ФРАГМЕНТ СТРАНИЦЫ |
Газданов пользуется различием понятий «бунт» (La révolté) и «революция» (La révolution), которое ввел Камю.

Бунт, по Камю, метафизичен, в нем человек восстает против несправедливости своего удела и мироздания. Бунт предполагает, что «в опыте Абсурда страдание индивидуально. В бунтарском порыве оно осознает себя как коллективное. <...>для того чтобы жить, человек должен бунтовать, но его бунт не должен нарушать границы, открытые бунтарем в самом себе», в других людях. «Заметим, что восставший раб отрицает господина не в качестве себе подобного человека»[6]. Газданов так же, акцентировав внимание на индивиде как высшей ценности, развил мысль Камю: «Нам дана жизнь с непременным условием храбро защищать ее до последнего дыхания» (II, 105).

ПРЕДОСТАВЛЕННЫЕ МАТЕРИАЛЫ |
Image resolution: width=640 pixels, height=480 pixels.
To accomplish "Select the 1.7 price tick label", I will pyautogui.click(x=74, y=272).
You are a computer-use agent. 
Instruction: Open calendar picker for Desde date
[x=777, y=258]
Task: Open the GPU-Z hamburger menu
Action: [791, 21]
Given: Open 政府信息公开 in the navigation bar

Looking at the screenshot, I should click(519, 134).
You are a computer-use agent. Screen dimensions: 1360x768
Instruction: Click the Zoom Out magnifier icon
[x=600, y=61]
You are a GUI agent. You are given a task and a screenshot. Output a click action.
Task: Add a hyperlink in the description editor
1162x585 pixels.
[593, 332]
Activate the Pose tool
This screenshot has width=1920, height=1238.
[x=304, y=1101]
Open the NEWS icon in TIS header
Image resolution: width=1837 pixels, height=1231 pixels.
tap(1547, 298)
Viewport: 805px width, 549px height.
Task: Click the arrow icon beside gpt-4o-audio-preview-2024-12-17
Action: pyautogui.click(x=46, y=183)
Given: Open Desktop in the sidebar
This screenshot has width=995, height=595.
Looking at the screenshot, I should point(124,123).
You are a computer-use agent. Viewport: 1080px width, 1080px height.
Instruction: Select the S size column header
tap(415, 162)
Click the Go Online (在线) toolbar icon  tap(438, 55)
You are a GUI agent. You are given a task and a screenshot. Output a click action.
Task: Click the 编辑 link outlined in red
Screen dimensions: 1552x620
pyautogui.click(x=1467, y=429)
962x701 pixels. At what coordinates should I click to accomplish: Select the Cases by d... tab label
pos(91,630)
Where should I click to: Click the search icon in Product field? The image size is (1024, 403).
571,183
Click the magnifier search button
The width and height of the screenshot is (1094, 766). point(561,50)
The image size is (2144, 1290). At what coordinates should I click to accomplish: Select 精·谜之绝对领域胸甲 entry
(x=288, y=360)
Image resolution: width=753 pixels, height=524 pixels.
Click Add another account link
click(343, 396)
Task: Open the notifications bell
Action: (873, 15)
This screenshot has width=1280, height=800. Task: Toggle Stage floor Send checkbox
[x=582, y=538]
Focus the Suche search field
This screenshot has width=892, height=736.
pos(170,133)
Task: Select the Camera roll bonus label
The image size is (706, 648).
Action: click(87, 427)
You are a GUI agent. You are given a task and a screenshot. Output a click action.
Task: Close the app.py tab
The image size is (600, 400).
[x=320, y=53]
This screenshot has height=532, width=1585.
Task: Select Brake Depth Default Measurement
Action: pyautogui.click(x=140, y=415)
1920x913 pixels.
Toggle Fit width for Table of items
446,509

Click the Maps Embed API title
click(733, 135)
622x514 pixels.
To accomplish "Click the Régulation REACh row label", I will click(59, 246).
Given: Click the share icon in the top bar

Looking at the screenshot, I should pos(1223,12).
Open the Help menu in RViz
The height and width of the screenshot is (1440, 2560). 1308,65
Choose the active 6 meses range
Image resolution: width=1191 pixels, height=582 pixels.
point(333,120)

ЗАДАНИЕ |
Соответствуют ли отрывку о Газданове и Камю приведенные ниже утверждения? На каждое ответьте «да» или «нет» и процитируйте слова отрывка, которые это решают.
1. Различие понятий «бунт» и «революция» ввел Газданов.
2. По Камю, бунт метафизичен.
3. В бунтарском порыве страдание осознает себя как индивидуальное.

ОТВЕТ К ЗАДАНИЮ |
1. Нет: «которое ввел Камю».
2. Да: «Бунт, по Камю, метафизичен».
3. Нет: «В бунтарском порыве оно осознает себя как коллективное».